• Passage proposé
· · · · ·
Après les verbes simples et dérivés viennent les dérivés nominaux : le nom d’action ou d’état est généralement énoncé le premier.

Pour les racines nominales, le classement part du dérivé simple au dérivé complexe.

L’état d’annexion est noté entre parenthèses pour les nominaux dont l’initiale est la voyelle « a » ou « u ». L’auteur a délibérément renoncé à noter l’état d’annexion pour les formes nominales ayant pour initiale la voyelle « i ». L’état d’annexion de ces dernières comporte systématiquement un « y » à l’initiale: igdi > yigdi « chien »).

Sur la même ligne sont énoncés le masculin pluriel, et pour les adjectifs le féminin singulier et le féminin pluriel.

 

6.  Système graphique

A l’exception de « ḥ », le point souscrit marque l’emphase (ḍ, ṭ, ṣ, ẓ). La tension est notée par le redoublement des lettres concernées. Les labio-vélarisées sont notées par un « w » en exposant. Les affriquées sont notées par deux graphèmes (dž, dz, ts, tš). Chacune d’elles constitue un seul phonème ; elles sont classées respectivement, selon le cas, sous D ou T ou bien sous Ž, Z ou Š.

L’auteur a fait le choix de renoncer à la notation des spirantes ainsi que certaines particularités phonétiques propres à chaque parler.

Quant aux emphatiques, seules les vraies parmi elles sont notées dans ce dictionnaire.

Le phénomène de voisement de certaines consonnes dans des contextes qui l’engendrent n’a pas été noté.

Les assimilations ne sont pas notées, et l’auteur rétablit dans l’écriture les différentes assimilations dans leurs formes canoniques ; il a également démêlé les amalgames phonétiques en maintenant séparés les éléments en contact.

Le trait d’union (-) est utilisé pour indiquer un phénomène de syntaxe qui montre un lien entre un élément lexical et un élément grammatical.

 

7.  La notation graphique adoptée ainsi que l’ordre des lettres choisie.

Voici les lettres adoptées par l’auteur ainsi que l’ordre dans lequel il les classe :

a, b, d, ḍ, f, g, ġ, h, ḥ, x, i, ž, k, l, m, n, q, r, s, ṣ, š, t, ṭ, u, w, y, z, ẓ, ɛ.
· · · · ·
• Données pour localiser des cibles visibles
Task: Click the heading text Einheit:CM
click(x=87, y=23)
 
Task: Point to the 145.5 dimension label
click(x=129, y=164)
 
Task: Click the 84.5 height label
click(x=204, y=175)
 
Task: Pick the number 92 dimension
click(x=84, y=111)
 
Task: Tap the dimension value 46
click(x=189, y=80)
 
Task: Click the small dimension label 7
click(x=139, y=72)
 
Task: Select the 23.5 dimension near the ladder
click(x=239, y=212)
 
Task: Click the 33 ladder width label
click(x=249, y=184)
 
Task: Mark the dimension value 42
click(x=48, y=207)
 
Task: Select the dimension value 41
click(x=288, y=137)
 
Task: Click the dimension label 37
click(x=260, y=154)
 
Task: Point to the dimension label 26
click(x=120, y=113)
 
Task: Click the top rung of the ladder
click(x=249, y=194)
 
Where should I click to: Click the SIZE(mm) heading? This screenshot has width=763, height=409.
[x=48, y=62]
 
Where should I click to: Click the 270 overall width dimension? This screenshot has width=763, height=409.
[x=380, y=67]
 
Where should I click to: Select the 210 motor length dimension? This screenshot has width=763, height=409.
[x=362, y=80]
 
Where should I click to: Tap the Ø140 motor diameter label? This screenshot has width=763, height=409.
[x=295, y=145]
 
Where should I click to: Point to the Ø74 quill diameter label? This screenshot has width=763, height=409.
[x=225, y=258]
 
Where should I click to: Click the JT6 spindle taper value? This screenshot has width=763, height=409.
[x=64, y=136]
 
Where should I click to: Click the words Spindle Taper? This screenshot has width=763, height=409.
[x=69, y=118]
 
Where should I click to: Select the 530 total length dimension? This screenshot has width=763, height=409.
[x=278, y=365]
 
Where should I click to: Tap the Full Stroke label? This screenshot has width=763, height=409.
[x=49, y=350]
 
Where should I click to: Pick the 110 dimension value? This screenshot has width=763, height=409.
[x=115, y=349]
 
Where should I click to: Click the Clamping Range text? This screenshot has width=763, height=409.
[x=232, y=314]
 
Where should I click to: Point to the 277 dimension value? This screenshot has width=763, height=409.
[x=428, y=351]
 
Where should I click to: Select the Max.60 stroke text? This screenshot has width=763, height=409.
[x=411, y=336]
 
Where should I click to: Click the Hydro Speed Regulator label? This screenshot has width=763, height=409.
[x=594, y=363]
· · · · ·
• Travail demandé
**a.** D'après le passage sur les conventions de notation, pourquoi l'état d'annexion n'est-il pas noté pour les formes nominales dont l'initiale est la voyelle « i » ? Répondez en une à trois phrases.
**b.** Recopiez à l'identique les lignes des enregistrements : commencez à la première ligne des enregistrements et arrêtez-vous après la ligne qui contient « click(x=260, y=154) », celle-ci comprise.

• Corrigé
**a.** L'état d'annexion de ces formes comporte systématiquement un « y » à l'initiale, par exemple igdi > yigdi « chien ». L'auteur a donc renoncé à le noter.

**b.**
Task: Click the heading text Einheit:CM
click(x=87, y=23)
 
Task: Point to the 145.5 dimension label
click(x=129, y=164)
 
Task: Click the 84.5 height label
click(x=204, y=175)
 
Task: Pick the number 92 dimension
click(x=84, y=111)
 
Task: Tap the dimension value 46
click(x=189, y=80)
 
Task: Click the small dimension label 7
click(x=139, y=72)
 
Task: Select the 23.5 dimension near the ladder
click(x=239, y=212)
 
Task: Click the 33 ladder width label
click(x=249, y=184)
 
Task: Mark the dimension value 42
click(x=48, y=207)
 
Task: Select the dimension value 41
click(x=288, y=137)
 
Task: Click the dimension label 37
click(x=260, y=154)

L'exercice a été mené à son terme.